Pescara. Sinistra Italiana Pescara rivolge un appello al Questore Carlo Solimene per chiedere una verifica sulla gestione delle pratiche relative ai permessi di soggiorno.
E’ il segretario provinciale Si, Roberto Ettorre, a riferire di segnalazioni giunte al partito da parte di cittadini stranieri residenti nel territorio: «Nell’ambito della nostra attività di ascolto sul territorio, riceviamo da alcuni migranti segnalazioni riguardanti presunte criticità nella gestione delle pratiche per il rinnovo dei permessi di soggiorno e per i ricongiungimenti familiari – spiega –. Ci viene riferito di documentazione che sarebbe andata smarrita o che non sarebbe stata inoltrata nei tempi previsti, con la conseguenza di dover ripetere da capo procedimenti già di per sé lunghi e faticosi».
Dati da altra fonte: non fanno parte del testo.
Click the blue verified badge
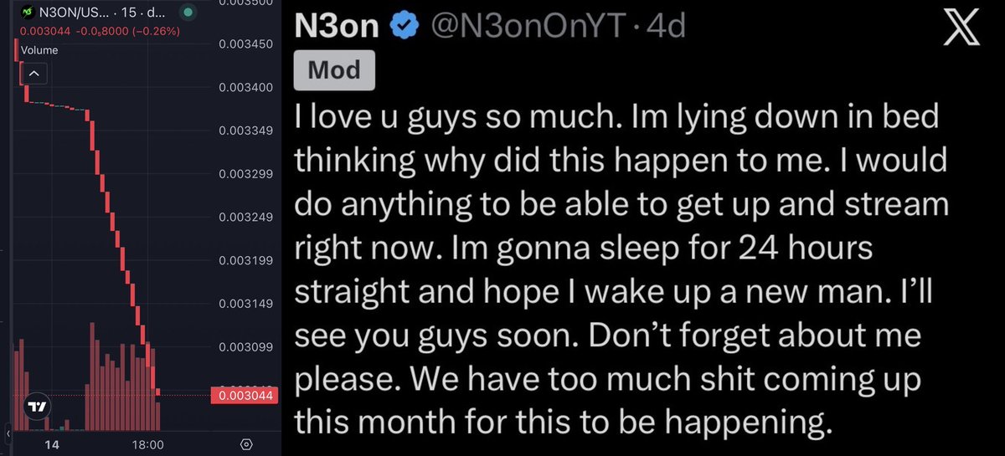The width and height of the screenshot is (1005, 456). point(406,28)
«Vogliamo essere molto chiari”, aggiunge Ettorre, “: noi ci limitiamo a raccogliere quanto ci viene raccontato. Non siamo in grado di verificare in prima persona se queste segnalazioni corrispondano a situazioni reali o se possano derivare da incomprensioni legate alla complessità delle procedure burocratiche – precisa –. Non ci permettiamo in alcun modo di mettere in discussione l’operato della Questura di Pescara, dove siamo certi lavorino tante donne e tanti uomini con professionalità e dedizione».
Sinistra Italiana, così, rivolge un invito al Questore: «Ci chiediamo semplicemente se non sia opportuno, anche a tutela dell’immagine e del buon lavoro della Questura stessa, che il Questore possa disporre una verifica interna sulle procedure di gestione di queste pratiche – prosegue il segretario provinciale –. Se le segnalazioni che riceviamo fossero infondate, una verifica contribuirebbe a sgombrare il campo da dubbi e malintesi. Se invece emergessero margini di miglioramento, sarebbe nell’interesse di tutti intervenire tempestivamente».
Ettorre conclude ribadendo lo spirito costruttivo della richiesta: «Il nostro non è un atto di accusa, ma un gesto di responsabilità. Chi fa politica sul territorio ha il dovere di farsi tramite tra i cittadini e le istituzioni. Il permesso di soggiorno è un documento fondamentale per la vita di queste persone: riguarda il lavoro, la famiglia, la dignità quotidiana. Ci auguriamo che il Questore accolga questo nostro appello nel medesimo spirito di collaborazione con cui lo formuliamo».